**WHAT YOU ARE ASKED TO DO**
All of the entries need to be written out again, exactly as they are.

Stored data
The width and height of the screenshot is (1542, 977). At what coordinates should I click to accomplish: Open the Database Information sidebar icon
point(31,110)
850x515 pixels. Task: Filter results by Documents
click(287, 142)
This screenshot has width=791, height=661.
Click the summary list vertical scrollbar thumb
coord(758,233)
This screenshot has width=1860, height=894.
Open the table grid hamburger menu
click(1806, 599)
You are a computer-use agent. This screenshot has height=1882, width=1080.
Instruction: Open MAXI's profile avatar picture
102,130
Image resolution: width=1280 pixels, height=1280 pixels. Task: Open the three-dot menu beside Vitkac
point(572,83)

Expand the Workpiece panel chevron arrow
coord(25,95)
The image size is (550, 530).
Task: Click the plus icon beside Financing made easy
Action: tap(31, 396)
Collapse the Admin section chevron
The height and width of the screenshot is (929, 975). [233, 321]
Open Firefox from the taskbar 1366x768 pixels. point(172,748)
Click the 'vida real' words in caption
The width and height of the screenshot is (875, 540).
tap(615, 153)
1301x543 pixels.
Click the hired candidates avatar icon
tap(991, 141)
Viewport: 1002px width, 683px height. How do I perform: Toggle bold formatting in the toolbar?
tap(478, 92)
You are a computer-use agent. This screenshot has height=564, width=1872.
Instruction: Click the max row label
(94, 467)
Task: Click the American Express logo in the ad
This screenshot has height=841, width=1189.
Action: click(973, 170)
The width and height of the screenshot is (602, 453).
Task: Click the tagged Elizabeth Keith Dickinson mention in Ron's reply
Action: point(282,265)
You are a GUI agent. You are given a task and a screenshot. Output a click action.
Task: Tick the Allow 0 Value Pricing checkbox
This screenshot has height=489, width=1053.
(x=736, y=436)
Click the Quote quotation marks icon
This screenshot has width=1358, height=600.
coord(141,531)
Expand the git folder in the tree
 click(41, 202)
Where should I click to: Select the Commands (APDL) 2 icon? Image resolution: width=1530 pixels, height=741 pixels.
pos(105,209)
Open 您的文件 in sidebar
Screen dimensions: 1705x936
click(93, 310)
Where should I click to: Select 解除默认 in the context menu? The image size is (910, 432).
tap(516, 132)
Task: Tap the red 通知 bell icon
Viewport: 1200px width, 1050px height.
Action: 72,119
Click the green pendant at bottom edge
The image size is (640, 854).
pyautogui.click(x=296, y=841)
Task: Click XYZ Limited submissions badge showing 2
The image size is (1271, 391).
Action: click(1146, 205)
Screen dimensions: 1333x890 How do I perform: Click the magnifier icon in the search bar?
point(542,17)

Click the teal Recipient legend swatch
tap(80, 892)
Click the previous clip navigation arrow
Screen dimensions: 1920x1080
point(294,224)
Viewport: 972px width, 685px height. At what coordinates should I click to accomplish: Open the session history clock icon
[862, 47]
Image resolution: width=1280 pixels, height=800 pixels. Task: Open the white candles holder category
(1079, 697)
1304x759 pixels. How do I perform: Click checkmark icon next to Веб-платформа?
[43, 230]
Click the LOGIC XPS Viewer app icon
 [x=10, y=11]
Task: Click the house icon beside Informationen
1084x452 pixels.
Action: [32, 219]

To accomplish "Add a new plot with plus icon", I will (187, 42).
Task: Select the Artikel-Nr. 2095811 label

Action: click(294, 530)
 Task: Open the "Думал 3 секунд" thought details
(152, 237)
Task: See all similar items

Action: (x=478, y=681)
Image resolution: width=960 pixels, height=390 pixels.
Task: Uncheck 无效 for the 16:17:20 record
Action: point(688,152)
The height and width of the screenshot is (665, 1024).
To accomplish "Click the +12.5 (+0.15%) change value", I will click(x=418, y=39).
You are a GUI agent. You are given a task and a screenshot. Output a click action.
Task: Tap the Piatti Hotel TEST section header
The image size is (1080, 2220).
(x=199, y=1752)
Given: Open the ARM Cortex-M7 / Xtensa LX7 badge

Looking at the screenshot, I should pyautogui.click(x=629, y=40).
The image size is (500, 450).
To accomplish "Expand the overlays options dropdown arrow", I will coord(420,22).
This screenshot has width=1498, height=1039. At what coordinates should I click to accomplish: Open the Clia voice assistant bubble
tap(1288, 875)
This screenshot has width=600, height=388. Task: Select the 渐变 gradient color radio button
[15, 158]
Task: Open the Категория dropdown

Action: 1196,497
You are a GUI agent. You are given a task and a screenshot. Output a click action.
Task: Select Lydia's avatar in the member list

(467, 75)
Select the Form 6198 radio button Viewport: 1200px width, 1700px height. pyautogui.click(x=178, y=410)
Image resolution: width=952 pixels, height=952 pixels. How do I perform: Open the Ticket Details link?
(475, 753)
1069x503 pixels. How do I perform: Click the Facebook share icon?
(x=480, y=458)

**REPLY**
The width and height of the screenshot is (1542, 977). At what coordinates should I click to accomplish: Open the Database Information sidebar icon
point(31,110)
850x515 pixels. Task: Filter results by Documents
click(287, 142)
This screenshot has width=791, height=661.
Click the summary list vertical scrollbar thumb
coord(758,233)
This screenshot has width=1860, height=894.
Open the table grid hamburger menu
click(1806, 599)
You are a computer-use agent. This screenshot has height=1882, width=1080.
Instruction: Open MAXI's profile avatar picture
102,130
Image resolution: width=1280 pixels, height=1280 pixels. Task: Open the three-dot menu beside Vitkac
point(572,83)

Expand the Workpiece panel chevron arrow
coord(25,95)
The image size is (550, 530).
Task: Click the plus icon beside Financing made easy
Action: tap(31, 396)
Collapse the Admin section chevron
The height and width of the screenshot is (929, 975). [233, 321]
Open Firefox from the taskbar 1366x768 pixels. point(172,748)
Click the 'vida real' words in caption
The width and height of the screenshot is (875, 540).
tap(615, 153)
1301x543 pixels.
Click the hired candidates avatar icon
tap(991, 141)
Viewport: 1002px width, 683px height. How do I perform: Toggle bold formatting in the toolbar?
tap(478, 92)
You are a computer-use agent. This screenshot has height=564, width=1872.
Instruction: Click the max row label
(94, 467)
Task: Click the American Express logo in the ad
This screenshot has height=841, width=1189.
Action: click(973, 170)
The width and height of the screenshot is (602, 453).
Task: Click the tagged Elizabeth Keith Dickinson mention in Ron's reply
Action: point(282,265)
You are a GUI agent. You are given a task and a screenshot. Output a click action.
Task: Tick the Allow 0 Value Pricing checkbox
This screenshot has height=489, width=1053.
(x=736, y=436)
Click the Quote quotation marks icon
This screenshot has width=1358, height=600.
coord(141,531)
Expand the git folder in the tree
 click(41, 202)
Where should I click to: Select the Commands (APDL) 2 icon? Image resolution: width=1530 pixels, height=741 pixels.
pos(105,209)
Open 您的文件 in sidebar
Screen dimensions: 1705x936
click(93, 310)
Where should I click to: Select 解除默认 in the context menu? The image size is (910, 432).
tap(516, 132)
Task: Tap the red 通知 bell icon
Viewport: 1200px width, 1050px height.
Action: 72,119
Click the green pendant at bottom edge
The image size is (640, 854).
pyautogui.click(x=296, y=841)
Task: Click XYZ Limited submissions badge showing 2
The image size is (1271, 391).
Action: click(1146, 205)
Screen dimensions: 1333x890 How do I perform: Click the magnifier icon in the search bar?
point(542,17)

Click the teal Recipient legend swatch
tap(80, 892)
Click the previous clip navigation arrow
Screen dimensions: 1920x1080
point(294,224)
Viewport: 972px width, 685px height. At what coordinates should I click to accomplish: Open the session history clock icon
[862, 47]
Image resolution: width=1280 pixels, height=800 pixels. Task: Open the white candles holder category
(1079, 697)
1304x759 pixels. How do I perform: Click checkmark icon next to Веб-платформа?
[43, 230]
Click the LOGIC XPS Viewer app icon
 [x=10, y=11]
Task: Click the house icon beside Informationen
1084x452 pixels.
Action: [32, 219]

To accomplish "Add a new plot with plus icon", I will (187, 42).
Task: Select the Artikel-Nr. 2095811 label

Action: click(294, 530)
 Task: Open the "Думал 3 секунд" thought details
(152, 237)
Task: See all similar items

Action: (x=478, y=681)
Image resolution: width=960 pixels, height=390 pixels.
Task: Uncheck 无效 for the 16:17:20 record
Action: point(688,152)
The height and width of the screenshot is (665, 1024).
To accomplish "Click the +12.5 (+0.15%) change value", I will click(x=418, y=39).
You are a GUI agent. You are given a task and a screenshot. Output a click action.
Task: Tap the Piatti Hotel TEST section header
The image size is (1080, 2220).
(x=199, y=1752)
Given: Open the ARM Cortex-M7 / Xtensa LX7 badge

Looking at the screenshot, I should pyautogui.click(x=629, y=40).
The image size is (500, 450).
To accomplish "Expand the overlays options dropdown arrow", I will coord(420,22).
This screenshot has width=1498, height=1039. At what coordinates should I click to accomplish: Open the Clia voice assistant bubble
tap(1288, 875)
This screenshot has width=600, height=388. Task: Select the 渐变 gradient color radio button
[15, 158]
Task: Open the Категория dropdown

Action: 1196,497
You are a GUI agent. You are given a task and a screenshot. Output a click action.
Task: Select Lydia's avatar in the member list

(467, 75)
Select the Form 6198 radio button Viewport: 1200px width, 1700px height. pyautogui.click(x=178, y=410)
Image resolution: width=952 pixels, height=952 pixels. How do I perform: Open the Ticket Details link?
(475, 753)
1069x503 pixels. How do I perform: Click the Facebook share icon?
(x=480, y=458)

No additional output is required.